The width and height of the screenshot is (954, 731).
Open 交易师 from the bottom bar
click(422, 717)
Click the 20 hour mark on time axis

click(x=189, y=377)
* * *
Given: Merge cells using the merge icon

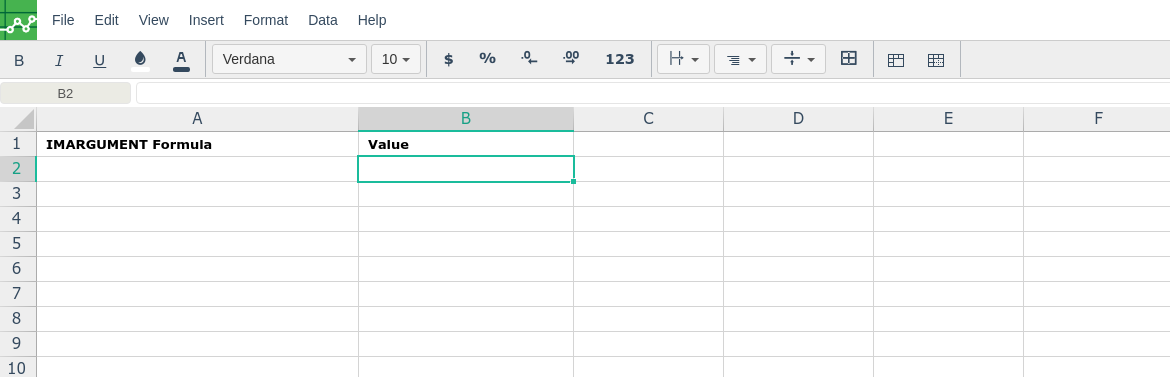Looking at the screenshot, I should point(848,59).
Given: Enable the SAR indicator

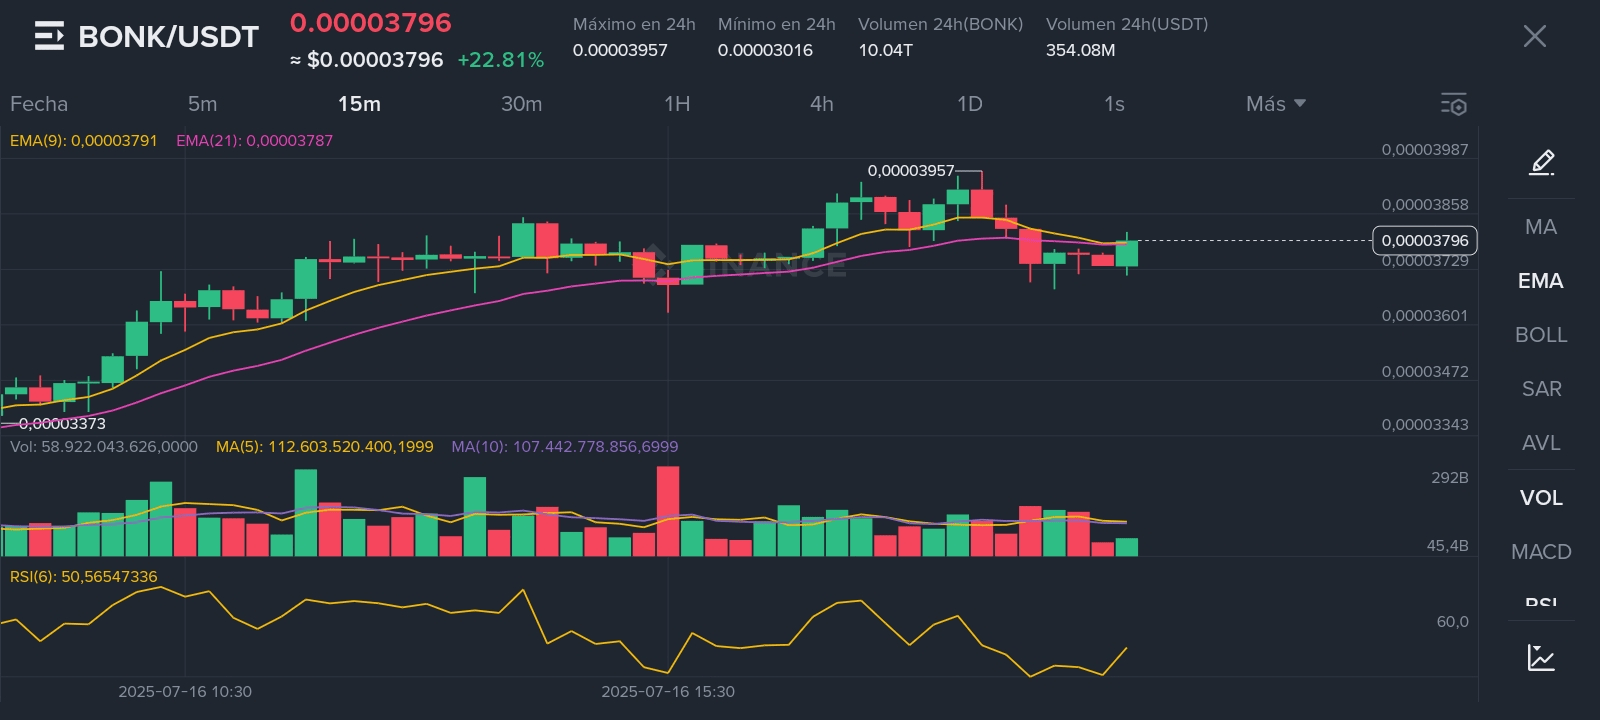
* * *
### What the exercise asks
An exact transcription is needed of the lines from the one with "Given: Merge cells using the merge icon" to the one with "Given: Enable the SAR indicator" above, both ends included, with pictures left out.

### Expected answer
Given: Merge cells using the merge icon

Looking at the screenshot, I should point(848,59).
Given: Enable the SAR indicator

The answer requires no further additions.